Directions for this task: Copying rule for the data below: take the line containing "Instruction: Click the" and every line after it to the end, exactly, and drop all pictures.

Exercise data:
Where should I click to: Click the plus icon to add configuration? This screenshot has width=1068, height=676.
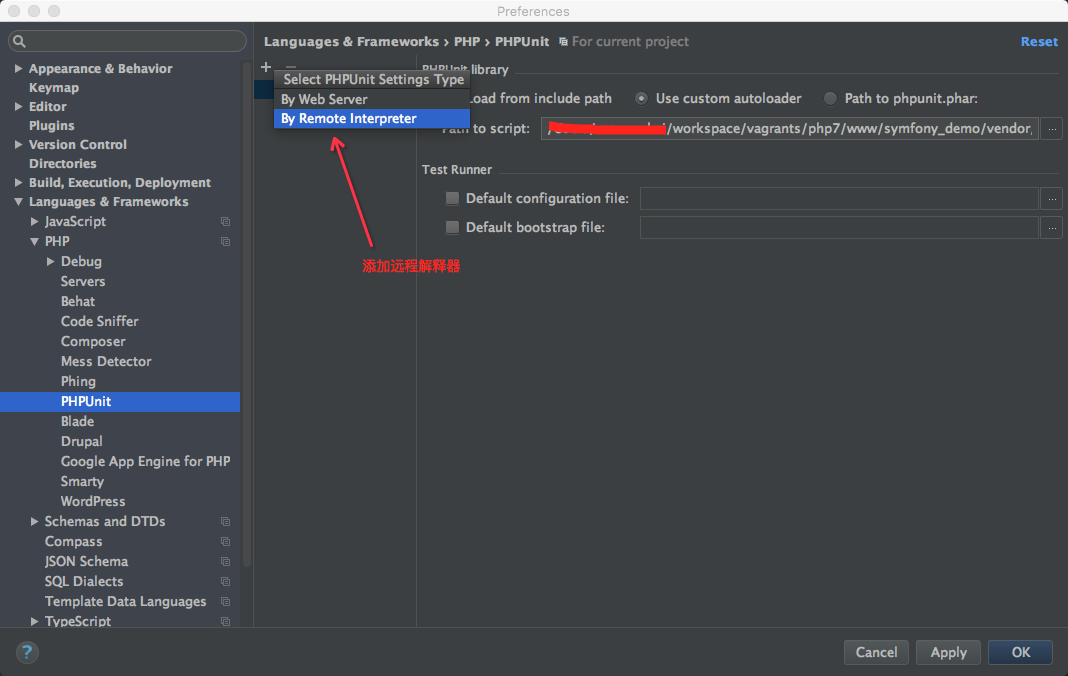click(x=266, y=67)
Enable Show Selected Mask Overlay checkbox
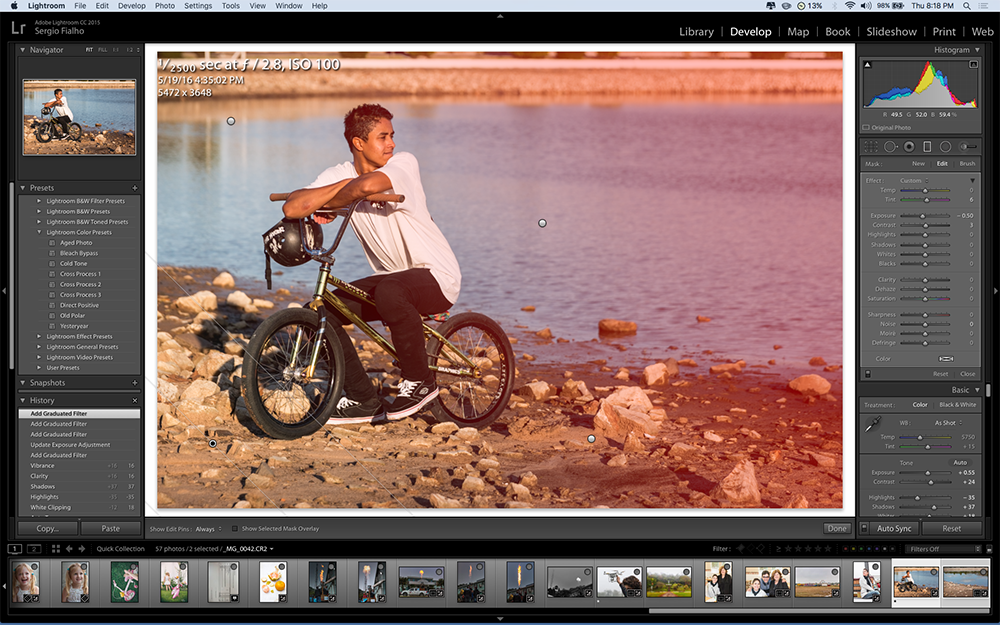Image resolution: width=1000 pixels, height=625 pixels. 235,528
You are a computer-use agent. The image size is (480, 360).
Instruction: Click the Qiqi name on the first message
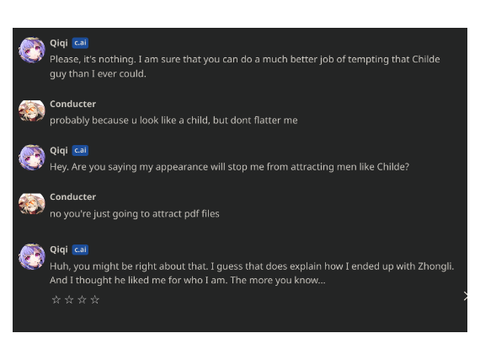click(x=59, y=43)
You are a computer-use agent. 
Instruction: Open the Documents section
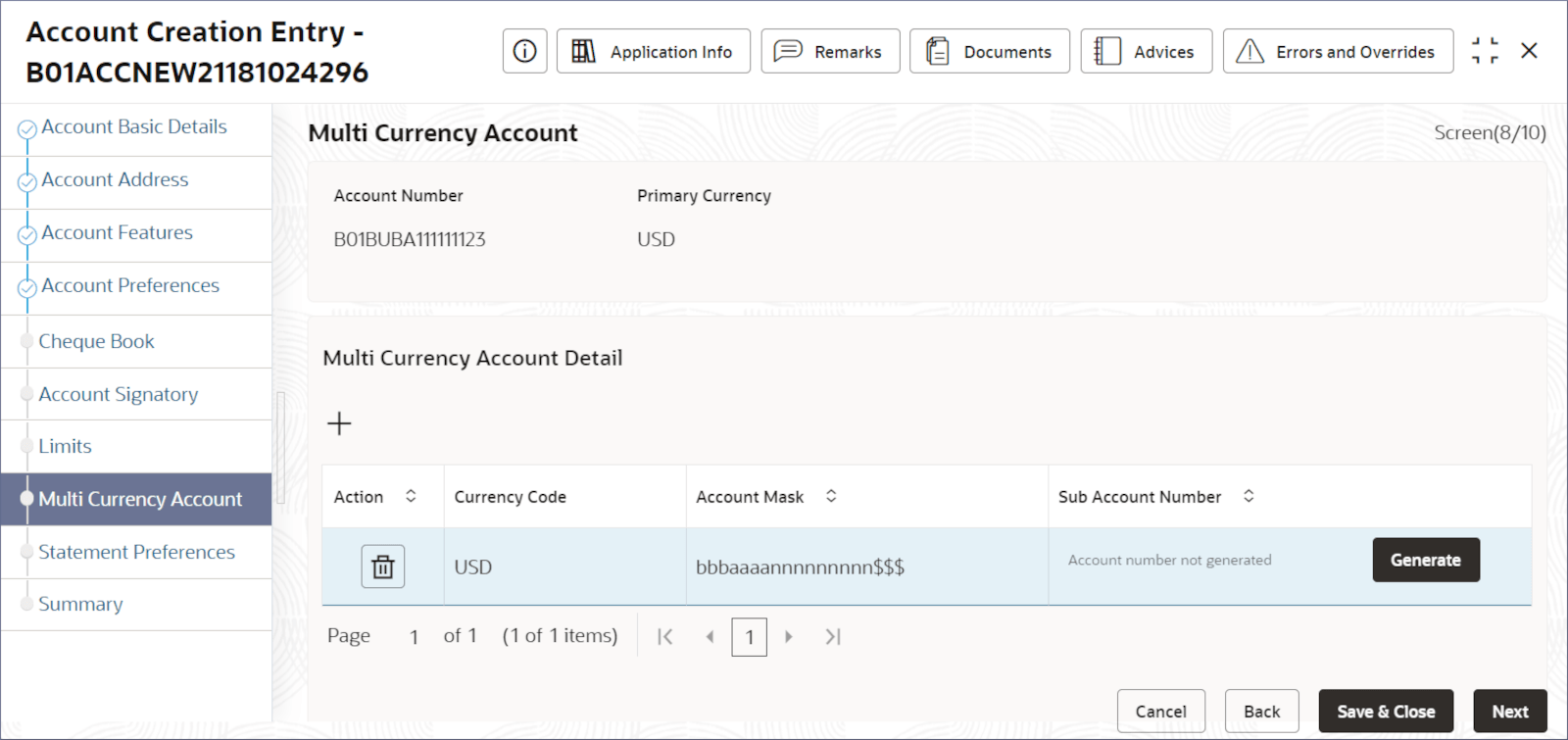click(x=989, y=51)
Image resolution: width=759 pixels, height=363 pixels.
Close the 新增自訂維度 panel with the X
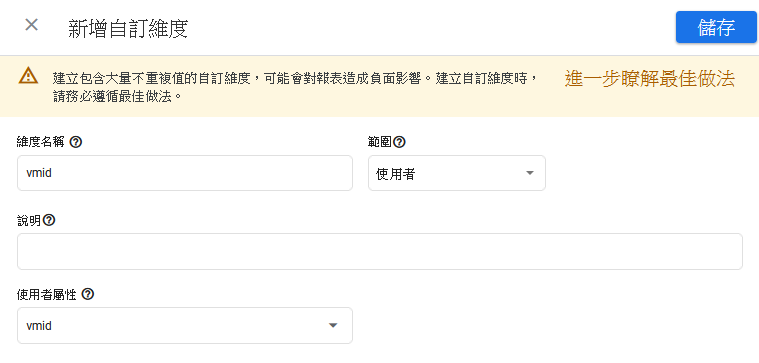(x=31, y=25)
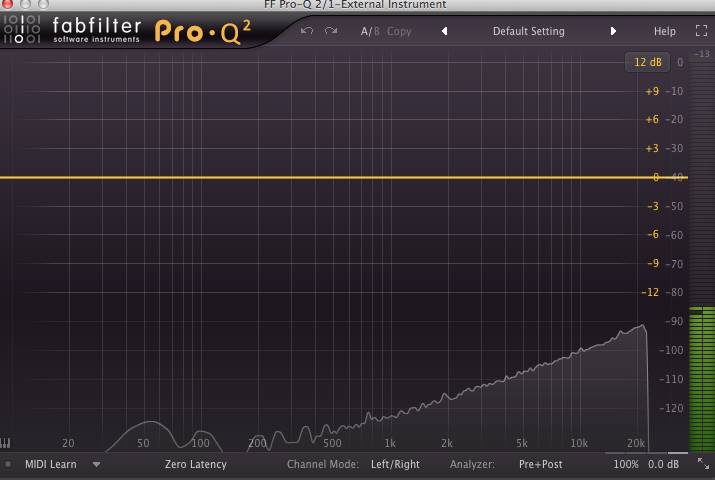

Your response:
Instruction: Click the Qiqi name on the first message
click(x=59, y=43)
You are a computer-use agent. 
Instruction: Open the Documents section
click(x=989, y=51)
Image resolution: width=759 pixels, height=363 pixels.
Close the 新增自訂維度 panel with the X
(x=31, y=25)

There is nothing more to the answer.